-- TASK ITEM --
Print every record exactly, omitting none.

[[ DATA FOR ANALYSIS open ]]

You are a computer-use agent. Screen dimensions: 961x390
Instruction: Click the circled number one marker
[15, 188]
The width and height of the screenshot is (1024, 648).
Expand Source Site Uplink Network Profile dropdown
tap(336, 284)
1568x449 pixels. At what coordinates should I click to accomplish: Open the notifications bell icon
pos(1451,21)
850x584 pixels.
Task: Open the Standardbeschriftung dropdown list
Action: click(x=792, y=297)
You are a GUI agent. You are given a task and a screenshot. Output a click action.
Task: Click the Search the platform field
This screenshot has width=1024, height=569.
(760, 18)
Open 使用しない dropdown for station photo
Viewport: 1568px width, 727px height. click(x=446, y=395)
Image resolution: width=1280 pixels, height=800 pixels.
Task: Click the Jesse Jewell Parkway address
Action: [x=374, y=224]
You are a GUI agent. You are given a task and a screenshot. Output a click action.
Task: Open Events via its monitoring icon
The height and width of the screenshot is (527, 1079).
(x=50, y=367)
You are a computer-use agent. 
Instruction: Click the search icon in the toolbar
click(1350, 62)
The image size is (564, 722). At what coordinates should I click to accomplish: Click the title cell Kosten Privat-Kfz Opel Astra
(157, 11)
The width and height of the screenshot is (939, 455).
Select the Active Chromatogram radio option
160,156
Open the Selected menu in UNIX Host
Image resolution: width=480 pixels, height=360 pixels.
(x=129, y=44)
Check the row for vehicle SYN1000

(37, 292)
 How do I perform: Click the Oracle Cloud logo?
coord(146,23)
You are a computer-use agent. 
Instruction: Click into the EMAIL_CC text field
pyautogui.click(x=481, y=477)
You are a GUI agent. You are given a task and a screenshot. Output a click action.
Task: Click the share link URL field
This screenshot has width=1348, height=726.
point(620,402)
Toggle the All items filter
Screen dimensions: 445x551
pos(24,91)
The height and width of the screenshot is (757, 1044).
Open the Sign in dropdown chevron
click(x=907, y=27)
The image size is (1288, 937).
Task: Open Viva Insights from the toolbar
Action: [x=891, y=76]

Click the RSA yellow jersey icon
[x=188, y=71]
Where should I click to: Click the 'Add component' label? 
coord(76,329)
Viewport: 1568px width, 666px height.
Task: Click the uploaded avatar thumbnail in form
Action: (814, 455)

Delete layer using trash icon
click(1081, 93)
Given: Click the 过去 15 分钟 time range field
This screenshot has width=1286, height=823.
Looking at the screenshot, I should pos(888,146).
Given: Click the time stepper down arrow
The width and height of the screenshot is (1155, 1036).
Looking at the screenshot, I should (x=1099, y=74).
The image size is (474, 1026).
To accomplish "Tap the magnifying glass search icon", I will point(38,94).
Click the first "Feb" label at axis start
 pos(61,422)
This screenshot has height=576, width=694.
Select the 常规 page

[[ DATA FOR ANALYSIS closed ]]

-- RESPONSE TO THE TASK --
You are a computer-use agent. Screen dimensions: 961x390
Instruction: Click the circled number one marker
[15, 188]
The width and height of the screenshot is (1024, 648).
Expand Source Site Uplink Network Profile dropdown
tap(336, 284)
1568x449 pixels. At what coordinates should I click to accomplish: Open the notifications bell icon
pos(1451,21)
850x584 pixels.
Task: Open the Standardbeschriftung dropdown list
Action: click(x=792, y=297)
You are a GUI agent. You are given a task and a screenshot. Output a click action.
Task: Click the Search the platform field
This screenshot has width=1024, height=569.
(760, 18)
Open 使用しない dropdown for station photo
Viewport: 1568px width, 727px height. click(x=446, y=395)
Image resolution: width=1280 pixels, height=800 pixels.
Task: Click the Jesse Jewell Parkway address
Action: [x=374, y=224]
You are a GUI agent. You are given a task and a screenshot. Output a click action.
Task: Open Events via its monitoring icon
The height and width of the screenshot is (527, 1079).
(x=50, y=367)
You are a computer-use agent. 
Instruction: Click the search icon in the toolbar
click(1350, 62)
The image size is (564, 722). At what coordinates should I click to accomplish: Click the title cell Kosten Privat-Kfz Opel Astra
(157, 11)
The width and height of the screenshot is (939, 455).
Select the Active Chromatogram radio option
160,156
Open the Selected menu in UNIX Host
Image resolution: width=480 pixels, height=360 pixels.
(x=129, y=44)
Check the row for vehicle SYN1000

(37, 292)
 How do I perform: Click the Oracle Cloud logo?
coord(146,23)
You are a computer-use agent. 
Instruction: Click into the EMAIL_CC text field
pyautogui.click(x=481, y=477)
You are a GUI agent. You are given a task and a screenshot. Output a click action.
Task: Click the share link URL field
This screenshot has width=1348, height=726.
point(620,402)
Toggle the All items filter
Screen dimensions: 445x551
pos(24,91)
The height and width of the screenshot is (757, 1044).
Open the Sign in dropdown chevron
click(x=907, y=27)
The image size is (1288, 937).
Task: Open Viva Insights from the toolbar
Action: [x=891, y=76]

Click the RSA yellow jersey icon
[x=188, y=71]
Where should I click to: Click the 'Add component' label? 
coord(76,329)
Viewport: 1568px width, 666px height.
Task: Click the uploaded avatar thumbnail in form
Action: (814, 455)

Delete layer using trash icon
click(1081, 93)
Given: Click the 过去 15 分钟 time range field
This screenshot has width=1286, height=823.
Looking at the screenshot, I should pos(888,146).
Given: Click the time stepper down arrow
The width and height of the screenshot is (1155, 1036).
Looking at the screenshot, I should (x=1099, y=74).
The image size is (474, 1026).
To accomplish "Tap the magnifying glass search icon", I will point(38,94).
Click the first "Feb" label at axis start
 pos(61,422)
This screenshot has height=576, width=694.
Select the 常规 page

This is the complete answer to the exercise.